Industry experts led sessions offering ways to control or shape patients' behavior, do it cheaply, and without alienating too many doctors or members. "It's not a matter of what consumers are asking for, it's a matter of what employers are demanding," Roland McDevitt, PhD, director of health research at consulting firm Watson Wyatt, told his audience at a workshop.
Health plans must show they can save customers money and keep workers working, said Bruce Henderson, director of PricewaterhouseCoopers' Health Industries Advisory for health care payers.
"I think [employers] are looking for health plans to play a consultative role with them, to be able to aggregate the data, provide the reporting around that, and then to be a trusted adviser," he said. "At the end of the day they're still middlemen, but that doesn't make them less valuable."
Consulting firm Deloitte released a study at the AHIP meeting revealing what consumers want from their health plans.

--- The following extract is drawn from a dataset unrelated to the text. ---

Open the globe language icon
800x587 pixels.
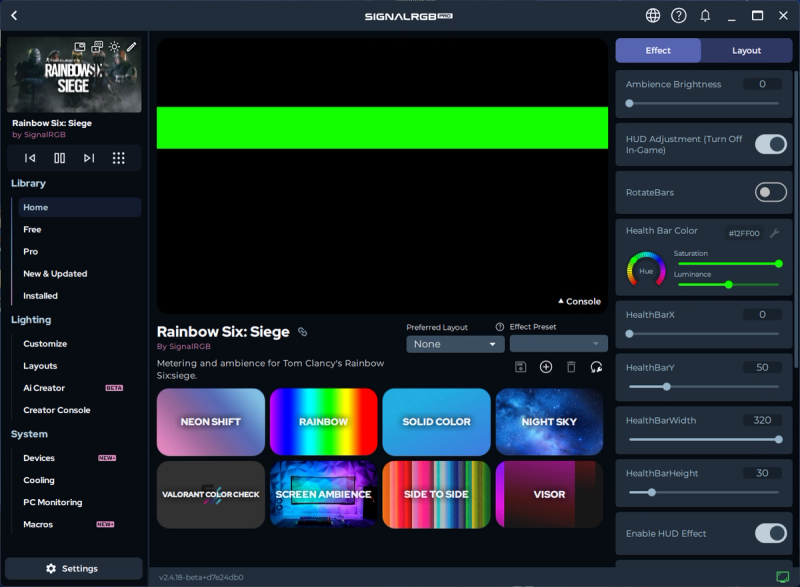pos(653,15)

Diane Davies, national principal for Deloitte's health plan consulting business, said the firm's research has shown insurers aren't yet giving customers the tools and information they need to make good decisions.
"There's a bunch of unmet needs that consumers are asking for, and consumers are getting more engaged in their health care," she said. "We believe health plans actually have an opportunity to meet those needs -- and if health plans don't do it, someone else will."

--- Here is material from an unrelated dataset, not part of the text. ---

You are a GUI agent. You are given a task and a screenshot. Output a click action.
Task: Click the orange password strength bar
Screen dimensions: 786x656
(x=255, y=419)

At stake is more than just employer business. Health insurance industry experts say that if the government takes over paying bills, care management might be all they have to offer.
Dr. Frist and another former U.S. senator, John Breaux, joined former U.S. Secretary of Health and Human Services Tommy Thompson in a discussion about the potential for health reform in 2009 and beyond. To varying degrees, they all said the time is ripe for change.
All agreed that Congress was likely to be more heavily Democratic after November, but otherwise didn't agree on what the future will look like at the intersection of health care and politics and whether the end result would include a continuing role for private health plans.
Thompson was the most optimistic that major reform would come in 2009.
"We have two candidates running for president talking about health care, five GOP senators retiring; the Democrats are going to have a greater majority in Congress, whether we like it or not," he said. "The stars are lining up right now for 2009 to be the biggest year in health care reform in a long time."
A mandate for individual insurance, being attempted in Massachusetts, is a more likely scenario for reform than a single-payer system, Breaux said. "Doing it through private insurance is a possibility," he said.
What about physicians?
How doctors fit into health insurers' plans for behavior change is not yet clear. Henderson said he believes engaging members will require the participation of physicians.
"We've learned that we, the industry, needs to play a support role, not an intervention. We need to embrace the clinical decision-making and help the patient follow that path," he said.
But Paul Keckley, PhD, executive director of Deloitte's Center for Health Solutions, said the health plans' opportunity stems in part from what he sees as physicians' failure to give their patients the help they want.
"We found that they would love a lot of those tools to be available through their doctors, but they say, 'My doctor doesn't do that,' and therefore they're going to look other places," Keckley said. "That sets the stage for really interesting dynamics in the market."